-- TUJUAN A --
Tuliskan ulang bagian teks tentang akad syariah, mulai dari "Contoh: Dua orang" dan terus sampai "atau jasa mengajar.".
──────────────────────────────
Contoh: Bank syariah membeli barang yang dibutuhkan nasabah lalu menjual kembali dengan margin tertentu.
5. Akad Musyarakah
Musyarakah adalah akad kerja sama antara dua pihak atau lebih yang masing-masing memberikan kontribusi modal untuk menjalankan suatu usaha bersama. Keuntungan dibagi sesuai kesepakatan, sedangkan kerugian ditanggung berdasarkan proporsi modal. Akad ini menekankan prinsip keadilan dan partisipasi aktif semua pihak.
Contoh: Dua orang berinvestasi bersama membuka warung kopi, di mana keuntungan dibagi sesuai proporsi modal.
6. Akad Mudharabah
Akad mudharabah merupakan kerja sama usaha antara pemilik modal (shahibul mal) dan pengelola usaha (mudharib), di mana pemilik modal memberikan dana, sementara pengelola menjalankan usaha. Keuntungan dibagi sesuai nisbah, sementara kerugian ditanggung oleh pemilik modal, kecuali jika pengelola terbukti lalai.
Contoh: Investor memberikan dana kepada pebisnis UMKM untuk dijalankan dengan sistem bagi hasil.
7. Akad Ijarah
Ijarah adalah akad sewa-menyewa atas suatu manfaat barang atau jasa dalam jangka waktu tertentu. Objek yang disewakan bukanlah barangnya, melainkan manfaat dari barang tersebut. Dalam akad ijarah, penting untuk menentukan durasi sewa dan nilai imbalan secara jelas.
Contoh: Sewa kendaraan, sewa rumah, atau jasa mengajar.
8. Akad Ijarah Muntahiya Bittamlik (IMBT)
Akad ini merupakan gabungan antara sewa (ijarah) dengan janji pemindahan kepemilikan barang di akhir masa sewa. IMBT umum digunakan dalam sistem pembiayaan bank syariah, terutama untuk kepemilikan aset.
Contoh: Seseorang menyewa rumah dari bank syariah, dan di akhir masa sewa, rumah tersebut berpindah kepemilikan kepada penyewa.
──────────────────────────────
-- TUJUAN B --
Saring catatan di bawah dan salin setiap baris yang memuat kata "resolution".

-- Catatan tersimpan --
──────────────────────────────
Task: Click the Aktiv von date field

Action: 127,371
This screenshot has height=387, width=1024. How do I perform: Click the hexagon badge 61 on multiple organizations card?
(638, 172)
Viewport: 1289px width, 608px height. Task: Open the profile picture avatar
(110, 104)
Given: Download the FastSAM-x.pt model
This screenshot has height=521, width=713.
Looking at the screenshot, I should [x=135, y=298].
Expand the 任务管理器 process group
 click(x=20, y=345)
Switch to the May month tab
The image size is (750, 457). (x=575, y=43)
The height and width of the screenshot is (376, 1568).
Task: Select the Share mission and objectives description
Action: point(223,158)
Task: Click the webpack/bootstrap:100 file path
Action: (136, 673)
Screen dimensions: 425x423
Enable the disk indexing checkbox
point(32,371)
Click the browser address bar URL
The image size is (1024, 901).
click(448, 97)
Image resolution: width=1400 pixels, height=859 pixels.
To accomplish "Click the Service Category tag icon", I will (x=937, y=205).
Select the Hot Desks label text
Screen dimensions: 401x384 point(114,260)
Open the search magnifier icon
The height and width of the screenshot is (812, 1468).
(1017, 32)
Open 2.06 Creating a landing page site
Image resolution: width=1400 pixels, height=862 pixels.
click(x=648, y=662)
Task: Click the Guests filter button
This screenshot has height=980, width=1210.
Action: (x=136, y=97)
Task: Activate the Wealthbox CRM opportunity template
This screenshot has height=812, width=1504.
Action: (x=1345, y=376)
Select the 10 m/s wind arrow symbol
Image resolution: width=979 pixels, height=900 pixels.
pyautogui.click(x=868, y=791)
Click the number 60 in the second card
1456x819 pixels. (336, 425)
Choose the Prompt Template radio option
──────────────────────────────
-- JAWABAN A --
Contoh: Dua orang berinvestasi bersama membuka warung kopi, di mana keuntungan dibagi sesuai proporsi modal.
6. Akad Mudharabah
Akad mudharabah merupakan kerja sama usaha antara pemilik modal (shahibul mal) dan pengelola usaha (mudharib), di mana pemilik modal memberikan dana, sementara pengelola menjalankan usaha. Keuntungan dibagi sesuai nisbah, sementara kerugian ditanggung oleh pemilik modal, kecuali jika pengelola terbukti lalai.
Contoh: Investor memberikan dana kepada pebisnis UMKM untuk dijalankan dengan sistem bagi hasil.
7. Akad Ijarah
Ijarah adalah akad sewa-menyewa atas suatu manfaat barang atau jasa dalam jangka waktu tertentu. Objek yang disewakan bukanlah barangnya, melainkan manfaat dari barang tersebut. Dalam akad ijarah, penting untuk menentukan durasi sewa dan nilai imbalan secara jelas.
Contoh: Sewa kendaraan, sewa rumah, atau jasa mengajar.

-- JAWABAN B --
Image resolution: width=1400 pixels, height=859 pixels.
Image resolution: width=1400 pixels, height=862 pixels.
Image resolution: width=979 pixels, height=900 pixels.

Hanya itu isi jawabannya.